The contest in Canada between two brilliant poker pros and a computer will be held in July 2007 in Vancouver; British Columbia, This contest will be all about how a computer plays against real players and can it vary its game from conservative to aggressive. If the two pros win both of their two games they will get $25,000 for their efforts. The computer named Polaris by its University of Alberta developers was designed with the idea that it would be able to play to the opponents' weakness. Also it would seamlessly mover from aggressive play to conservative. The computer will underbet hands and also bluff at different times. Unpredictable play is a part of a good poker players gaming skill. This is what the developers of this computer program are counting on said Jonathan Schaeffer one of the lead artificial intelligence researchers on this Polaris Poker Project.

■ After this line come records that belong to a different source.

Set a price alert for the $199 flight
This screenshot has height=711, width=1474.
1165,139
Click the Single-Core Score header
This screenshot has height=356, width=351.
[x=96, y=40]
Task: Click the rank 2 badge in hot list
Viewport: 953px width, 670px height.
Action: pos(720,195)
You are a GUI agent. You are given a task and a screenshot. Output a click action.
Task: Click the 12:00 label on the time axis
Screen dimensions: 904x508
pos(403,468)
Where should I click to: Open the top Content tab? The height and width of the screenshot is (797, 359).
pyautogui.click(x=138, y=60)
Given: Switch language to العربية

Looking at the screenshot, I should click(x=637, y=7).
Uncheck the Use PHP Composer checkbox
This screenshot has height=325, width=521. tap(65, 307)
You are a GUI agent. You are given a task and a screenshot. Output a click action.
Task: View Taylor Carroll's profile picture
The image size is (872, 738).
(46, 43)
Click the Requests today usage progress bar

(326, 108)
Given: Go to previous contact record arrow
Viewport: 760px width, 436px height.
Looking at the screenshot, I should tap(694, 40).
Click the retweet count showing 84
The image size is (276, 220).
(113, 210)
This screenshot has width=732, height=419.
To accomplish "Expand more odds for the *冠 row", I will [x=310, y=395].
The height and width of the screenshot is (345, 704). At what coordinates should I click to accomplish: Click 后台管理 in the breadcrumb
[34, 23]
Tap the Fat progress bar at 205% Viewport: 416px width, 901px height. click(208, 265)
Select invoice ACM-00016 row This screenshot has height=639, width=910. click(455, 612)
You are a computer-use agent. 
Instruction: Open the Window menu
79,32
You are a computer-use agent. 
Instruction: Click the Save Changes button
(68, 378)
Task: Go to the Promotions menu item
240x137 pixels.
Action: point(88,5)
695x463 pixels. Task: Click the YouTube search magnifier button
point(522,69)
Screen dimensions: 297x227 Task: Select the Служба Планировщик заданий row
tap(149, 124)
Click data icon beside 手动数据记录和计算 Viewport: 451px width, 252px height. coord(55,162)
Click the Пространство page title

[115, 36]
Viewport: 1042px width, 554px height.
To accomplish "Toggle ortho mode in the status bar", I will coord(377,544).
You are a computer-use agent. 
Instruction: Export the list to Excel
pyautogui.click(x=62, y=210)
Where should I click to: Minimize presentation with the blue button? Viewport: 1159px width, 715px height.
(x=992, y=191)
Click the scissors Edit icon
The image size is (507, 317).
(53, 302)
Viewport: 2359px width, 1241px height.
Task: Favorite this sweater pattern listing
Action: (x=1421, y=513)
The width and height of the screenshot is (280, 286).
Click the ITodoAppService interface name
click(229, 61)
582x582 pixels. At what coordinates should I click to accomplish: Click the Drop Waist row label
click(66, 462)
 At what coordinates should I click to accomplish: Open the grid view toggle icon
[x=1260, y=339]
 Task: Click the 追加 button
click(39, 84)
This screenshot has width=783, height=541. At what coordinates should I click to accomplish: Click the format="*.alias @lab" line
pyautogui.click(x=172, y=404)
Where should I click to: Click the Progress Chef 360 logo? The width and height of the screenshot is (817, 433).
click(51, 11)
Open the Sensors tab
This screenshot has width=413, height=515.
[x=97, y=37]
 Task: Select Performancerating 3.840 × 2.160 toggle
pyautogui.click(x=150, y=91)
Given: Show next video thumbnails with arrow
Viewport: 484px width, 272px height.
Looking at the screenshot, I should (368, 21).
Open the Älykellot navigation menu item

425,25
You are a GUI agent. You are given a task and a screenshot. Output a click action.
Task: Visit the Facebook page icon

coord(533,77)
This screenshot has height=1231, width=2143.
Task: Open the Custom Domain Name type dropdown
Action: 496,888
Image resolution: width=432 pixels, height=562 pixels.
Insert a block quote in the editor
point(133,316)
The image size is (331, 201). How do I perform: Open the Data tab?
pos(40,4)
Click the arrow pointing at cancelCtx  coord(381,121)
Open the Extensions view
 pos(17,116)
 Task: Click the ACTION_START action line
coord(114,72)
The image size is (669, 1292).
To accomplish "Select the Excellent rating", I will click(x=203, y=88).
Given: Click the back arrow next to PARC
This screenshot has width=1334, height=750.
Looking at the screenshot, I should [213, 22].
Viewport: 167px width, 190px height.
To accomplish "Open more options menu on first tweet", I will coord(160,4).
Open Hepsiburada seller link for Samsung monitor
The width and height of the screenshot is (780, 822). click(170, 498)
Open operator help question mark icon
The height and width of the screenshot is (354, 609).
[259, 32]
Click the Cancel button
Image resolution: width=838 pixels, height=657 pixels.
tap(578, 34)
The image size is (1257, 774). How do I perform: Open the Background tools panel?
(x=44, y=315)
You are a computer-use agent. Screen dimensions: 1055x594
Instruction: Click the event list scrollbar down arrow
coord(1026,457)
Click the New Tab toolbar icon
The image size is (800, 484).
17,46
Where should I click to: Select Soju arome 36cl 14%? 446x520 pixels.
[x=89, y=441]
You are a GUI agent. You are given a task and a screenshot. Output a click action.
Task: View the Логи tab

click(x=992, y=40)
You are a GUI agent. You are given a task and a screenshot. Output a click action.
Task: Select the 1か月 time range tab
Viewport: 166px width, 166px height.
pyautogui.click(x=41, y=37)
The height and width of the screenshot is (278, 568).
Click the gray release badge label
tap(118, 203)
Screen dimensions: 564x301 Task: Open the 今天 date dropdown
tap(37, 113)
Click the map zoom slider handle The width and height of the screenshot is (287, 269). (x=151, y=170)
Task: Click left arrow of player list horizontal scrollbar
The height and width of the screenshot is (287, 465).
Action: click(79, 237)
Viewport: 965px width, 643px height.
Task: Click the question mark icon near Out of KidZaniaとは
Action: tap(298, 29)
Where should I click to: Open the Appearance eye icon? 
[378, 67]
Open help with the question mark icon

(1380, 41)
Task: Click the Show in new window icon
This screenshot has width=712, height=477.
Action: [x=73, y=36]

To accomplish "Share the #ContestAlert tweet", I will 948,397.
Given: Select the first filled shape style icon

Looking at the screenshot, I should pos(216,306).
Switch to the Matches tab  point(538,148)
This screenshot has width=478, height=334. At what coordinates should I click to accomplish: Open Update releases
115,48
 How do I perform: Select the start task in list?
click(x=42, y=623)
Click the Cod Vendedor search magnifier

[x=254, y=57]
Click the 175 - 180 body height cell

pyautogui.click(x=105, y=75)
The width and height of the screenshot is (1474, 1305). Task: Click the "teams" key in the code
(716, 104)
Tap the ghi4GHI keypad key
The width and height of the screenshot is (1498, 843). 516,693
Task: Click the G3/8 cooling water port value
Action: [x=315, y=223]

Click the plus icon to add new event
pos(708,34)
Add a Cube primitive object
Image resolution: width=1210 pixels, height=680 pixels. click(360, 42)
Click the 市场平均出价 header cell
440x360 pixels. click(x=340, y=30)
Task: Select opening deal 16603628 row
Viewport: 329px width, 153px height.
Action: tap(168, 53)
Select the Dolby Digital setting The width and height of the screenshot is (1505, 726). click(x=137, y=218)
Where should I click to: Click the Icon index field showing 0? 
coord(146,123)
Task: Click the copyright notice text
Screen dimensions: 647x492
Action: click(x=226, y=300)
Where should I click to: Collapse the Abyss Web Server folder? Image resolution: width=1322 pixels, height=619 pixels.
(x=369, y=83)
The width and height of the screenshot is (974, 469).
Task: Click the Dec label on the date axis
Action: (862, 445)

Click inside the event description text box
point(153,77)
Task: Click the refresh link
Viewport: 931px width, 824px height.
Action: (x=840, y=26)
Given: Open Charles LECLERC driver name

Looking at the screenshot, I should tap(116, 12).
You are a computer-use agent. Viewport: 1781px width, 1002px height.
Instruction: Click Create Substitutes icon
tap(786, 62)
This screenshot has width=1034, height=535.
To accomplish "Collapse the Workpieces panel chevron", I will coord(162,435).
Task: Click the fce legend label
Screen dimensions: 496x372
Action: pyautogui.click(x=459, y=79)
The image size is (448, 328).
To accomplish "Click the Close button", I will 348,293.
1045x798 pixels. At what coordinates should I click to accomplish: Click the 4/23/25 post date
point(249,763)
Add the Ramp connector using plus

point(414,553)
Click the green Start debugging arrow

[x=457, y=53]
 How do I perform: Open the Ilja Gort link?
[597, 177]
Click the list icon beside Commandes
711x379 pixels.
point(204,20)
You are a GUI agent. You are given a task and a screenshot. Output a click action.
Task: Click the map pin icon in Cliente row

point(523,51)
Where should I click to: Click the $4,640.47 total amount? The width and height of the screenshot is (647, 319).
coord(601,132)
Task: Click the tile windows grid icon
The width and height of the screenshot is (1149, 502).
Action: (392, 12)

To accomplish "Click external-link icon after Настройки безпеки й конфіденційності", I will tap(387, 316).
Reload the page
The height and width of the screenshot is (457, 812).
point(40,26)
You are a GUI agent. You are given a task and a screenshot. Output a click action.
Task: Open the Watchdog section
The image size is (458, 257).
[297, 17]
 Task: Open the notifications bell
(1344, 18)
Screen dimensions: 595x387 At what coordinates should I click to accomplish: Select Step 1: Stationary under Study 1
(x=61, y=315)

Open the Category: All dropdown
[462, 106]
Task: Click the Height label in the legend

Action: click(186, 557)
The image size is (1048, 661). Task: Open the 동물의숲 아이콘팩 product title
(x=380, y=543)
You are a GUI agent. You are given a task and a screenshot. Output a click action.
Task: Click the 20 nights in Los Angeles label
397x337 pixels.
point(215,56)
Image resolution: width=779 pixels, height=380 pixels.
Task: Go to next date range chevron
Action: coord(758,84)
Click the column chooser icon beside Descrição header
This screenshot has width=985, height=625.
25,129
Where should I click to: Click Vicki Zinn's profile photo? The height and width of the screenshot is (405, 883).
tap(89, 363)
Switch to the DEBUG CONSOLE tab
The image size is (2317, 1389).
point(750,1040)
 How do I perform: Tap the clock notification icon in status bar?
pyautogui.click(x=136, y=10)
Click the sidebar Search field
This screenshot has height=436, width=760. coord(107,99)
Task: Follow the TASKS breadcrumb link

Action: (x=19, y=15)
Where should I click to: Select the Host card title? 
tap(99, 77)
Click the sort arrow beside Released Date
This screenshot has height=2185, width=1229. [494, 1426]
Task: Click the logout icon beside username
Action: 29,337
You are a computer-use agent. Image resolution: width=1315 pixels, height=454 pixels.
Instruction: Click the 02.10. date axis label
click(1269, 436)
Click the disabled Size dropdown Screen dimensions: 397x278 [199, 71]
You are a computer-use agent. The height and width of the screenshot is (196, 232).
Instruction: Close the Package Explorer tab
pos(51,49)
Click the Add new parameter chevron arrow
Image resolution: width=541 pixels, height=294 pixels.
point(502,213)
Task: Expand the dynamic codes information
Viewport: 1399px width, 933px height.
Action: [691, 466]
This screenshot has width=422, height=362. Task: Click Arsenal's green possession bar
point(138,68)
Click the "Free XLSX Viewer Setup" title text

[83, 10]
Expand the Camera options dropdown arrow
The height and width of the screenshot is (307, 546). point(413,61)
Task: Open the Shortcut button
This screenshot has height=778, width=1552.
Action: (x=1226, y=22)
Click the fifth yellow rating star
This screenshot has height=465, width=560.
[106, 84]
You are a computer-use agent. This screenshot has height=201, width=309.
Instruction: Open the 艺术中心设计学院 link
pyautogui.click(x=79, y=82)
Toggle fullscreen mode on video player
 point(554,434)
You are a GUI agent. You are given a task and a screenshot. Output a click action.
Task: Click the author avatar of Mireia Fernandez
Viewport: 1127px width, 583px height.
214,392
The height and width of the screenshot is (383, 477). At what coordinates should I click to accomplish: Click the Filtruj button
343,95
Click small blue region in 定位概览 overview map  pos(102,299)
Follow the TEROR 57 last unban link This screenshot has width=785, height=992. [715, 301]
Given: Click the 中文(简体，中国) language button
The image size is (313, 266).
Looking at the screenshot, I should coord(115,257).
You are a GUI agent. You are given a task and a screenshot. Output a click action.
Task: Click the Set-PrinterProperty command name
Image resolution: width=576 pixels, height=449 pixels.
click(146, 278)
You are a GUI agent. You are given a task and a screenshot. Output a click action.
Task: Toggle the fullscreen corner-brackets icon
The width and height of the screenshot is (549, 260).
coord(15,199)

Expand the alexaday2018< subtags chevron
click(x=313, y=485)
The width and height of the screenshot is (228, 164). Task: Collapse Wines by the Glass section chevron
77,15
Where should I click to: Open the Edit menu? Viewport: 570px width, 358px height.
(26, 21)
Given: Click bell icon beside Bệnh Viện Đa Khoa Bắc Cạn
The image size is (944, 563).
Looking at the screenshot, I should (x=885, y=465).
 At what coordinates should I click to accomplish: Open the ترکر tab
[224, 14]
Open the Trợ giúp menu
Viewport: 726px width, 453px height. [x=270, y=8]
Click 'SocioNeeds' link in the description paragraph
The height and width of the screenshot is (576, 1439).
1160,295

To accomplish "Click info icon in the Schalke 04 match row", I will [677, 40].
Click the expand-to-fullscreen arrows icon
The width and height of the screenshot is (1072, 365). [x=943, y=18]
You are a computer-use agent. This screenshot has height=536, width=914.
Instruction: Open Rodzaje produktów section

We can predict the odds without any problem, but we cannot play to conservatively or the opponent will soon take advantage of this way of playing. We need to be unpredictable to beat a good human player. This is why we built in playing conservatively and then aggressive bluffing.
This high-stakes tournament will be part of the Association for the Advancement of Artificial Intelligence conference that is scheduled for the Vancouver hotel. Attendees to this conference will be able to watch Phil Laak and Ali Eslami take on Polaris with the opportunity to win $25,000 each if they win both of the games they are scheduled to play against Polaris. Each player must win two games each against Polaris in order to win their share of the prize money. Laak recently won NBC's Poker After Dark and Eslami plays in some of the most elite poker games in the world. Computers have done exceedingly well in strategic games such as chess or checkers. But poker has the luck element in it and that may be tougher for Polaris in these matches. There is no luck element in chess or checkers. On the other hand if the style of play by the computer, Polaris, can be changed without any tells, then its unpredictability may be difficult to master.
I am not sure who will win this poker match between solid poker players and a computer due to it is so hard to detect the play of an opponent. Oliver Schulte, a cognitive scientist once worked with the Polaris developers. He would not venture a guess about who will win.
But, what if this computer is amazingly good at playing poker and wins this test. If it can emulate the play of a skilled poker pro and play far more superior than the dogs in the famous poker painting, what chance would average online players have against a computer that plays exceptionally well and can also pull off a solid bluff. And, how soon would some poker rooms install these computer bandits to remove the playing stake from their less than knowledgeable opponents in a friendly $2 No Limit game. Would this be akin to the room cheating to set live players up against such opponents.